If there was ever any doubt what this doc was exploring, it's brought the idea home in this last hour.
There's no grand reveal, of course. No closure other than the near-certainty the families and police will go to their graves not knowing what happened. The tragedy will haunt the city until the last person associated passes. In some time, the murders will be re-discovered and will be an interest piece in journals - jut as The Servant Girl Annihilator was rediscovered in the late 90's after being forgotten for decades.
This episode shows how and why Michael Scott and Robert Springsteen were released, but maybe not exonerated - that's not how the law works, I guess. The law couldn't prove their participation, and never tried the other two for lack of evidence (they did not confess no matter the pressure upon them). Neither can Scott or Springsteen prove they weren't there - any more than anyone can prove a negative. Attorney Joe James Sawyer informs his client he needs to move out of state, because APD will harass him until the end of time - and the reality of what it means to be out of jail after seven years sinks in.
What's interesting is how damning the film is of the APD in regards to this case.
In the early 90's, APD operated as a small-town police shop. If you lived here, this was just known. It's clear that when this case happened, they were out of their depth. Believing themselves clever, and far too seldom doubting themselves, they picked a story of their own making - a sort of Xerox of a Xerox of Satanic Panic - and pursued it. Teens with bad haircuts who might boost a car would graduate to executions. (See: The West Memphis Three.)
The doc just lets the cops talk, they really don't need to do much more than that. The original, broken detectives, the lead who dredged up theories based on seeming vapor, and now the cold case officer tasked with the Yogurt Shop Murders. Decades on, the cold case detetcive states that the DNA found in two places doesn't match any of the four suspects, and the theories of DNA contamination are... wrong. Hearing a cop dispute another cop just doesn't happen.
It's worth noting that the city has never presented a fifth suspect. It doesn't seem they've ever even really looked into any other possible scenarios.
Look, I don't know if the four suspects did it or not. Maybe there's something else there we just don't know, but the DA knew, that the judge knew, but they couldn't present as evidence for some reason. If so, it would be negligent to not cover that evidence in the doc. But it sure feels likely that APD spent decades harassing, jailing and wrecking the lives of four people - one of them dying after resisting arrest a minor, jailable offense.

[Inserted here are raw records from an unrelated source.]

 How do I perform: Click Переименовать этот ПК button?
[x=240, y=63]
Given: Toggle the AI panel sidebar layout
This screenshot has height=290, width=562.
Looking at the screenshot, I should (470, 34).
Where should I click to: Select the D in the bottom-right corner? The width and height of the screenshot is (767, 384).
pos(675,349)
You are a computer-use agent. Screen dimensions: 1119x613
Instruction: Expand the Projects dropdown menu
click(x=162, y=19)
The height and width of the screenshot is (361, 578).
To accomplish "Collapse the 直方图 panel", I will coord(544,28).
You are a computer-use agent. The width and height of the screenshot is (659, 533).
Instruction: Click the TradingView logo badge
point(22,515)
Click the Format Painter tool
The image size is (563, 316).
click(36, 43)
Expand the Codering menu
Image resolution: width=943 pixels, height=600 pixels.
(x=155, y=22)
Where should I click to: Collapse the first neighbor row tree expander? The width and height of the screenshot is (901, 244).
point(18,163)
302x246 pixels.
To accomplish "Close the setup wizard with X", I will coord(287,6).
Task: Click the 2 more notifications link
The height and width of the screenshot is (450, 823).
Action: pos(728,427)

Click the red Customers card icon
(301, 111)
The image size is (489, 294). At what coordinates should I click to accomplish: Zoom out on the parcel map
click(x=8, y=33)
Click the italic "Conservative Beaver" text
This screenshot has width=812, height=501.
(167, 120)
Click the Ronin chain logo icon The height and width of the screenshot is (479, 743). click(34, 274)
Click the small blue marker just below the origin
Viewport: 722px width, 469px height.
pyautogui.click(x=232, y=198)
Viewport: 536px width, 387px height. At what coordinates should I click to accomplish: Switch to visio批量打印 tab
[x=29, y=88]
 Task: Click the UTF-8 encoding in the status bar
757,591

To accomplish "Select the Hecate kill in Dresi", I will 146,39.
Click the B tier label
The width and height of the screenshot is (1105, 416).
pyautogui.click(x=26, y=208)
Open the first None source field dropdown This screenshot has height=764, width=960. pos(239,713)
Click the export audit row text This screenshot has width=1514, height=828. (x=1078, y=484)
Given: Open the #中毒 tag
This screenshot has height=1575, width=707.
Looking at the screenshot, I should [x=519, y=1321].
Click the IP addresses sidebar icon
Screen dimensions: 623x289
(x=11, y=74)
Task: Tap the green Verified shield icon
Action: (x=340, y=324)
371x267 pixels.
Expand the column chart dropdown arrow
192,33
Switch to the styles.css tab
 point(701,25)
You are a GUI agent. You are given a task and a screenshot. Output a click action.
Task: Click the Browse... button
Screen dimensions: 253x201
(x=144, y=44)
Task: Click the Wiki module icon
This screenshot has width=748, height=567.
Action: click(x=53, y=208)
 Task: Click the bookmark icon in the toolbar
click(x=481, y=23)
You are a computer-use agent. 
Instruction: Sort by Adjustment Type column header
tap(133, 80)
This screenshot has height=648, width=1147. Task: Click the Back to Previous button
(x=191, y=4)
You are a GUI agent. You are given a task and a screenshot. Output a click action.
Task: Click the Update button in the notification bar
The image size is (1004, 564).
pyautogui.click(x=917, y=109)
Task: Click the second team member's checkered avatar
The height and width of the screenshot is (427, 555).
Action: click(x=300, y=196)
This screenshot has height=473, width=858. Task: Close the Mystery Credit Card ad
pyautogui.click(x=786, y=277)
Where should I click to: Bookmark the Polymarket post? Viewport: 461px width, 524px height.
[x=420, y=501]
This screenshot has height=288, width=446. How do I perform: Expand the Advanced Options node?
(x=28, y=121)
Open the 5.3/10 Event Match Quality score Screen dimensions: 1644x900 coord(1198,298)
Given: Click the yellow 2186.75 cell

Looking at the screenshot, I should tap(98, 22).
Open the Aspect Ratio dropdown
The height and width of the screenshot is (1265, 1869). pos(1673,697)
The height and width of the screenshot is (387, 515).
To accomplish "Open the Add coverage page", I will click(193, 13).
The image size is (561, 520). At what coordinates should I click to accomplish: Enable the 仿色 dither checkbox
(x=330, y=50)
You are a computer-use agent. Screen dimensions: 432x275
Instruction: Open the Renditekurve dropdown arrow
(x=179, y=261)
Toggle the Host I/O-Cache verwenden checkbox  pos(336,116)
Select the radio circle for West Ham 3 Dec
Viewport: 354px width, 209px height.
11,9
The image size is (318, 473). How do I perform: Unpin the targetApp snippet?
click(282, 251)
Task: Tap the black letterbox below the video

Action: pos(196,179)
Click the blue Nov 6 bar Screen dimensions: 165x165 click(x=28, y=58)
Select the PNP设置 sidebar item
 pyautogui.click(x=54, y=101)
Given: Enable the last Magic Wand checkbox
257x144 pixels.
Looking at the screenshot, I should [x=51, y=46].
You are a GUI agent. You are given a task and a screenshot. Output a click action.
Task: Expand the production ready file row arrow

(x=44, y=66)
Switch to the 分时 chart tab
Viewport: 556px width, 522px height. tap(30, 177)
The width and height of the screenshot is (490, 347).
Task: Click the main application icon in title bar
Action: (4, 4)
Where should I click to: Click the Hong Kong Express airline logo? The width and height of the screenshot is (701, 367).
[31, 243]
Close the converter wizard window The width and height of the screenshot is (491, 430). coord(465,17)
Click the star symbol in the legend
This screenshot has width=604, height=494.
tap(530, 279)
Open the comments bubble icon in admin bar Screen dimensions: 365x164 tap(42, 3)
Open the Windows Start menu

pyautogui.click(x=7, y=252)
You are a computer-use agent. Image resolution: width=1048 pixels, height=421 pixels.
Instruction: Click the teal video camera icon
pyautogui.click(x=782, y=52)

But, again - this is a doc about the devastation of the crime beyond what happened to the four girls. Parents and siblings left behind, who have to live with what happened. Law enforcement trying to solve an unsolvable crime. And the ending of four lives of maybe innocent people accused. The people who see themselves turning up on 48 Hours as APD raids their homes for no reason.
It's the suddenness of the crime - and the not knowing. There's the terror of being a teen who doesn't look quite right or have enough money or has shitty friends, and now you're on death row. Of sitting at home and APD kicks in your door because someone said you were a little weird or made an off-color joke. And, meanwhile, whomever did it - whether it's the four accused or someone else entirely... they're not in jail.